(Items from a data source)
┏━━
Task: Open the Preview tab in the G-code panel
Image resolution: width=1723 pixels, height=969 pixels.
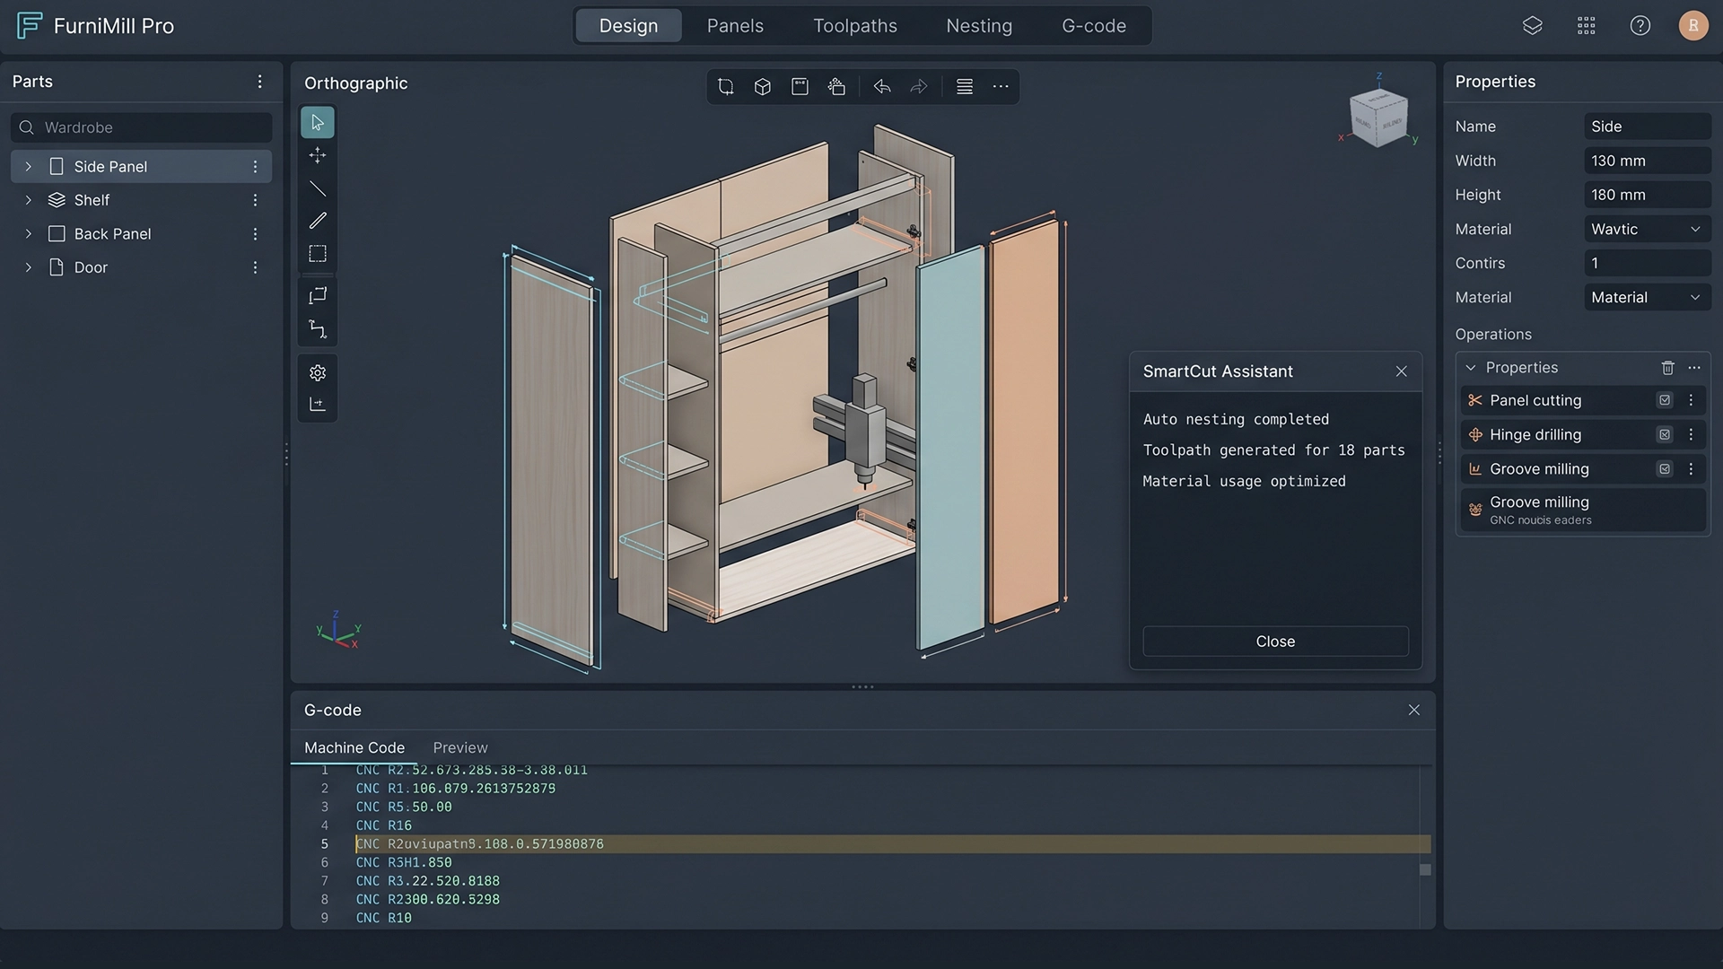Action: pyautogui.click(x=460, y=746)
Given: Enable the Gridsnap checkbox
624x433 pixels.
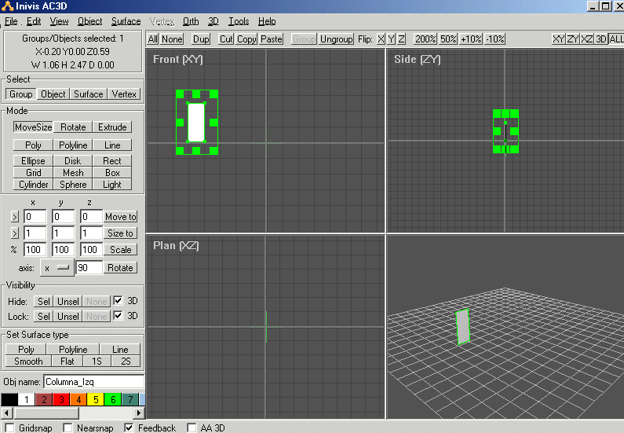Looking at the screenshot, I should coord(9,427).
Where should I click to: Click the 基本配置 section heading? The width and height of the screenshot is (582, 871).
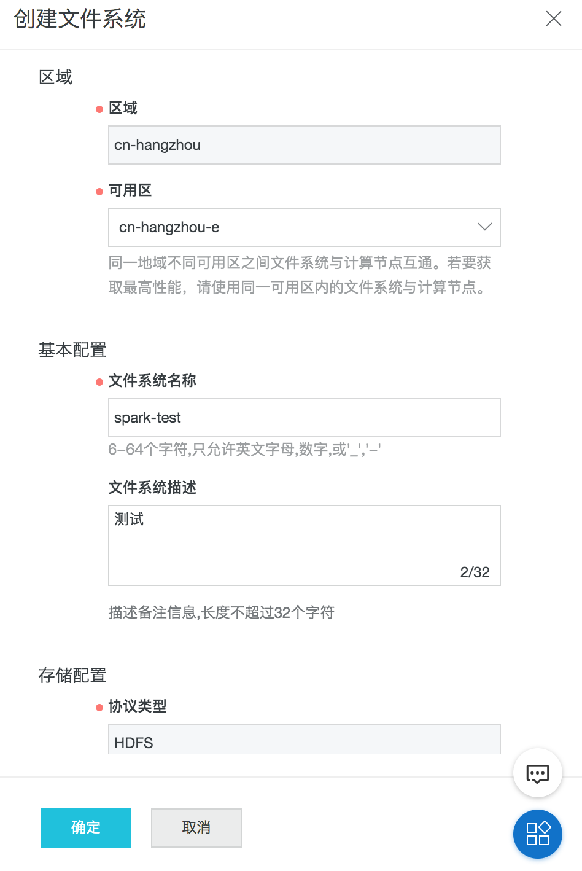tap(72, 350)
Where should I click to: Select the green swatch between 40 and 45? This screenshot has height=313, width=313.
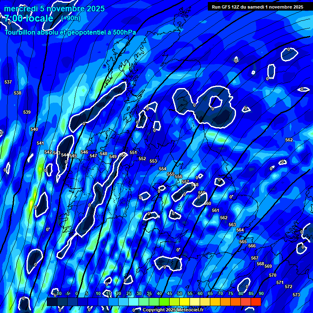click(164, 302)
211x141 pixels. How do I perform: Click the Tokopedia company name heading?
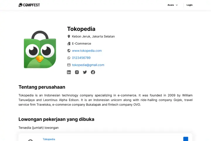click(x=81, y=29)
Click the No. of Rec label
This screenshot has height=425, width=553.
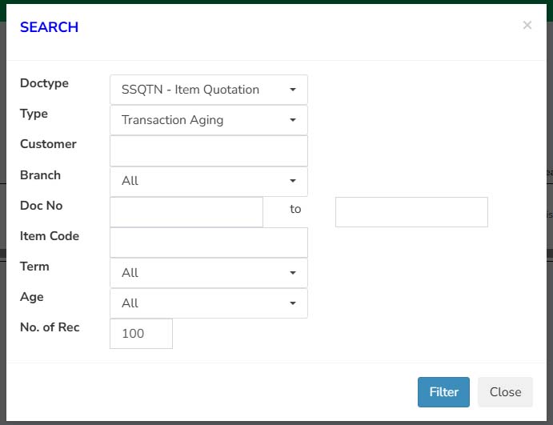pyautogui.click(x=50, y=327)
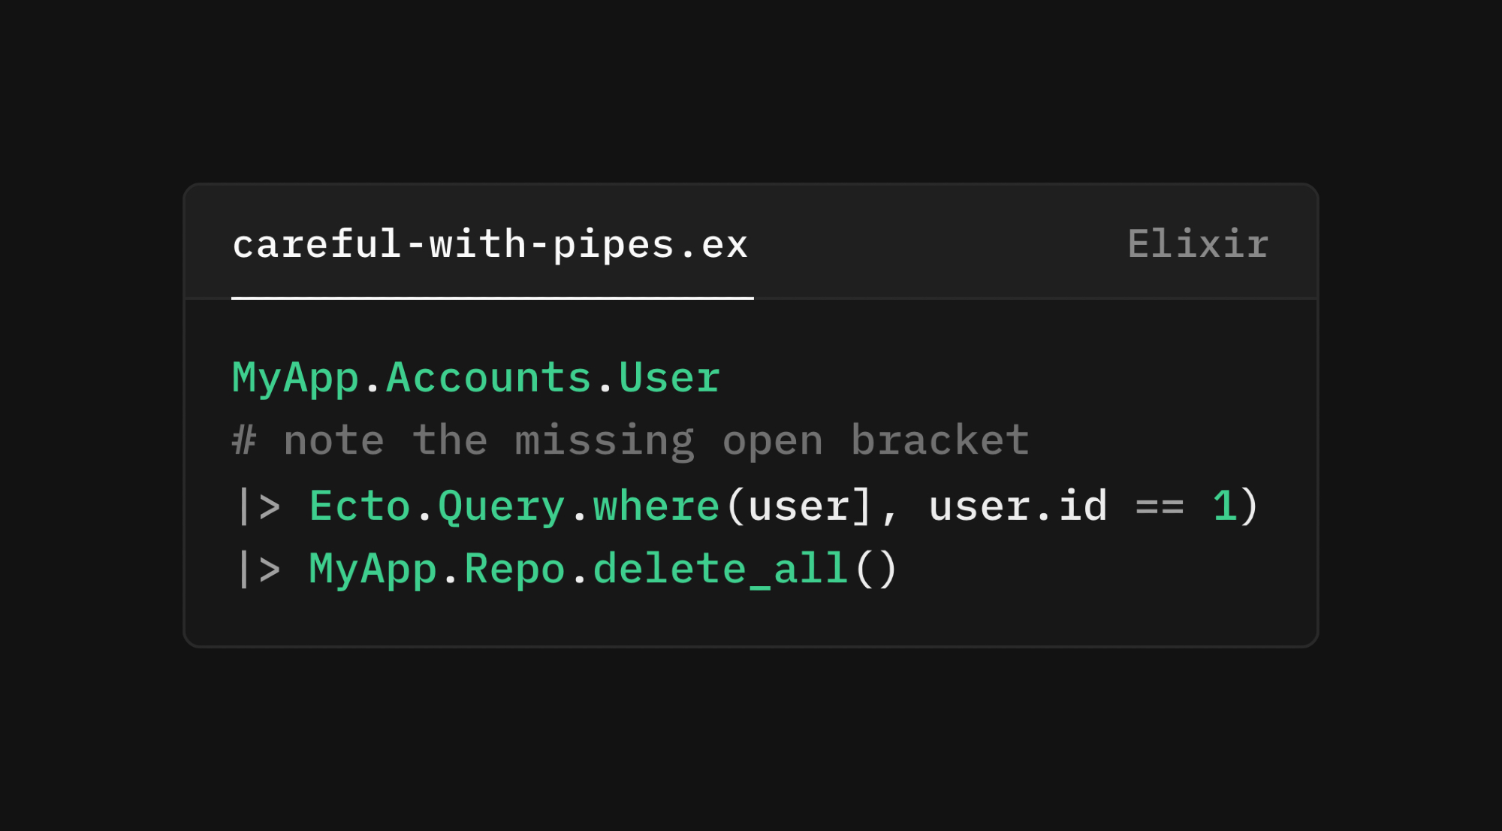Viewport: 1502px width, 831px height.
Task: Click the Accounts module name
Action: coord(489,378)
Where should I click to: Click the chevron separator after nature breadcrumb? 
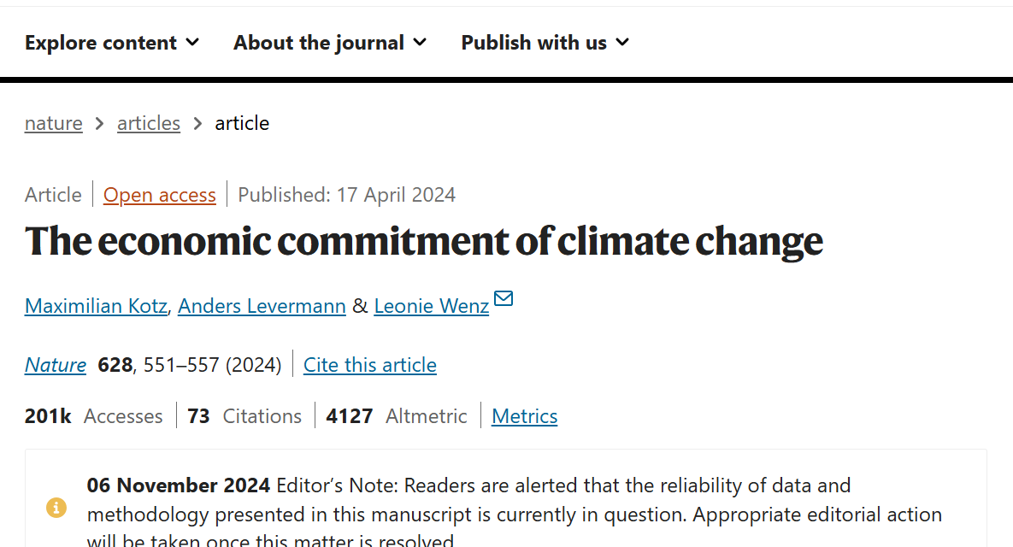[100, 123]
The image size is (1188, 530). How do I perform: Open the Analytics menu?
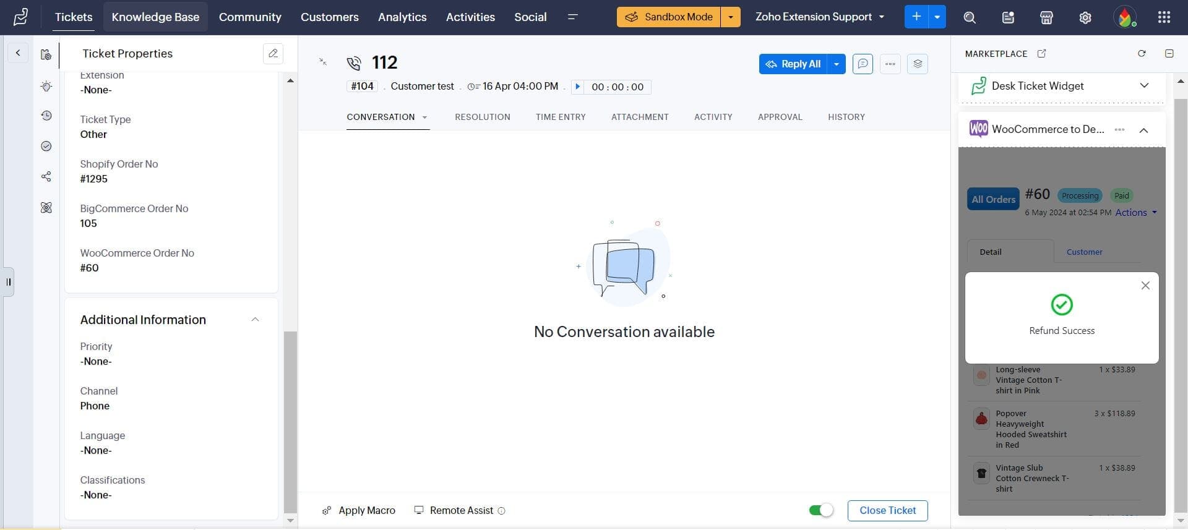click(402, 17)
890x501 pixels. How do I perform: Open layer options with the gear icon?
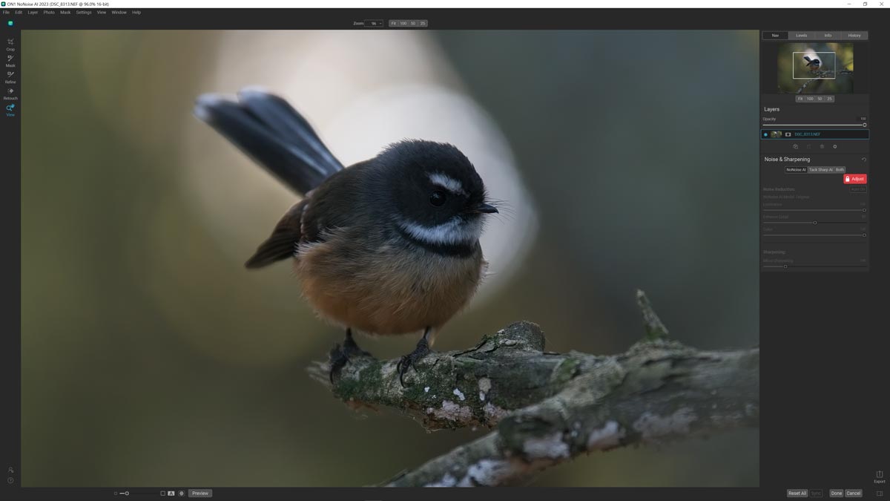click(834, 146)
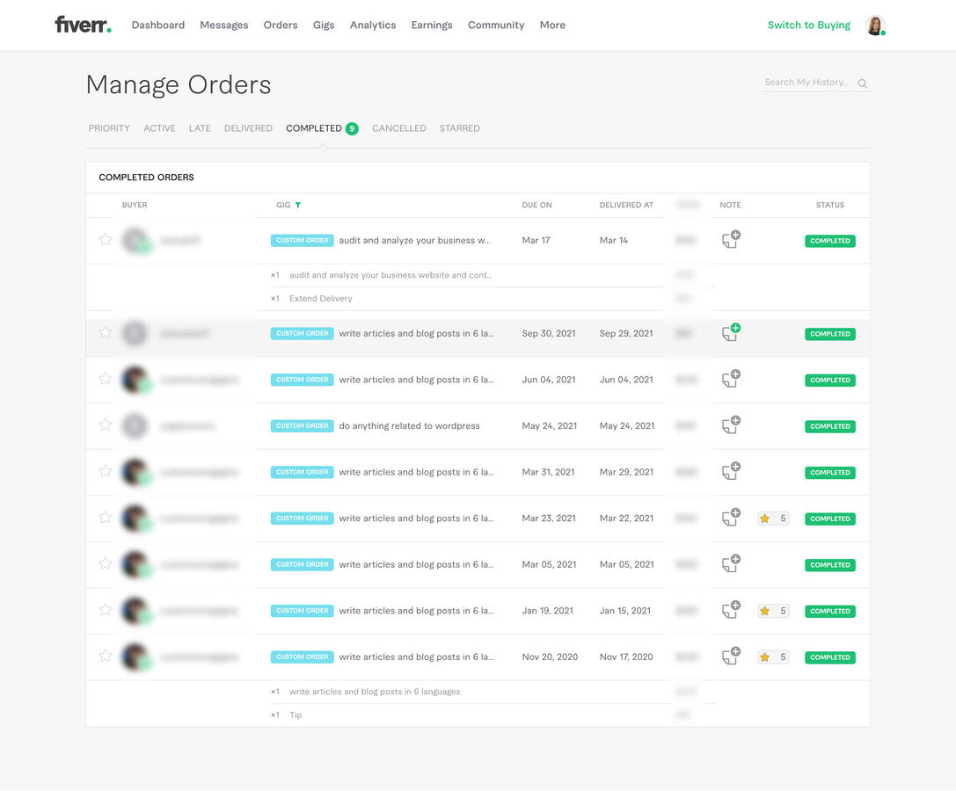Toggle star on the Jan 19, 2021 order

(105, 609)
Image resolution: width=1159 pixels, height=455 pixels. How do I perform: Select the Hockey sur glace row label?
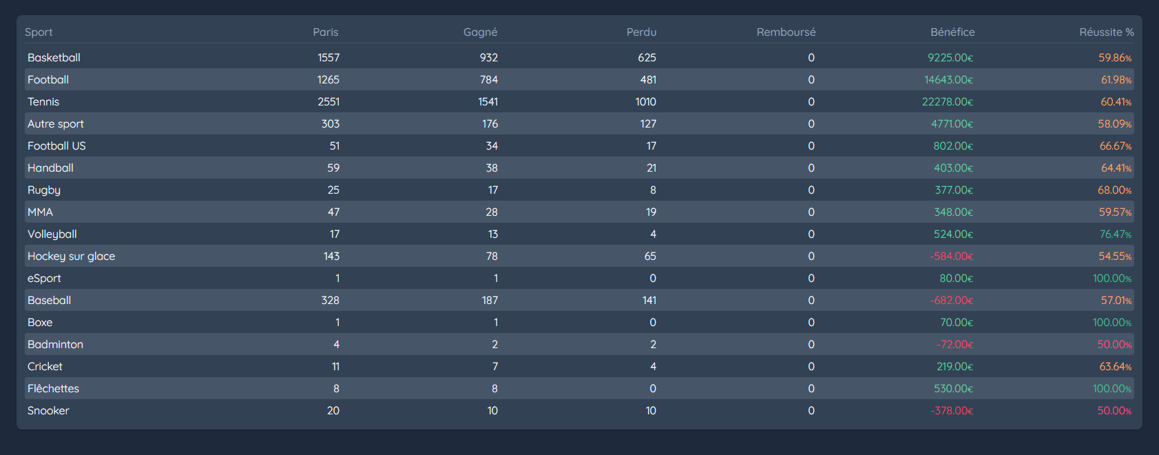tap(71, 256)
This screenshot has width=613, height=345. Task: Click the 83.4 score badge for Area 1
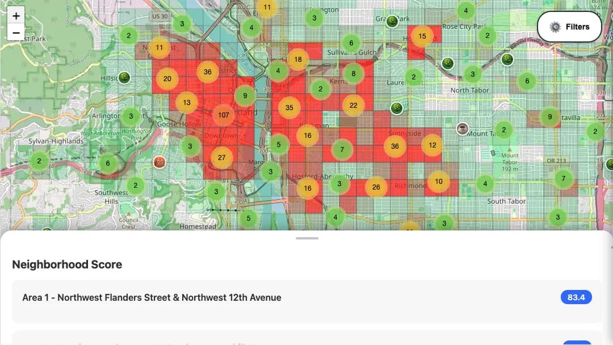click(576, 297)
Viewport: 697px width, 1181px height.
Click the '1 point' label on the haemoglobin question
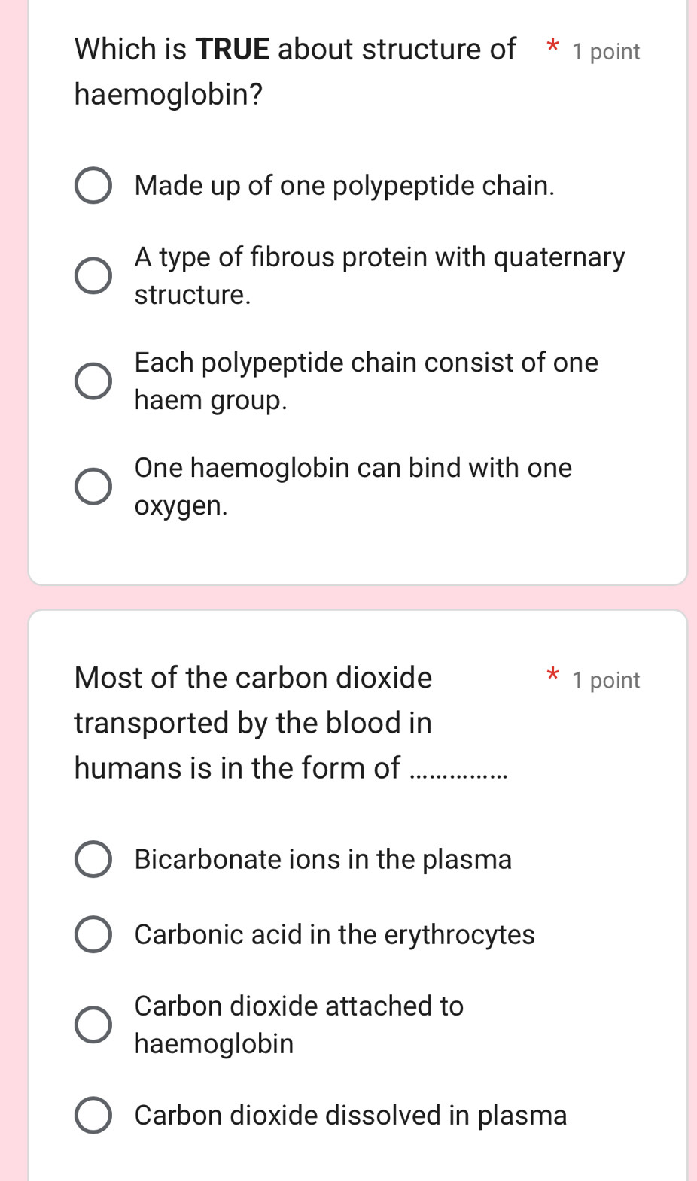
┗━━
What needs to be done -> Write out the part of the items that opens with the line containing "Given: Enable the Gridsnap checkbox" and closes with the line containing "click(164, 302)", swapping "section heading" for "section title" and keeping everything else the same. Leave the pictures out of your answer.

The result ->
Given: Enable the Gridsnap checkbox
624x433 pixels.
Looking at the screenshot, I should coord(9,427).
Where should I click to: Click the 基本配置 section title? The width and height of the screenshot is (582, 871).
tap(72, 350)
Where should I click to: Select the green swatch between 40 and 45? This screenshot has height=313, width=313.
click(164, 302)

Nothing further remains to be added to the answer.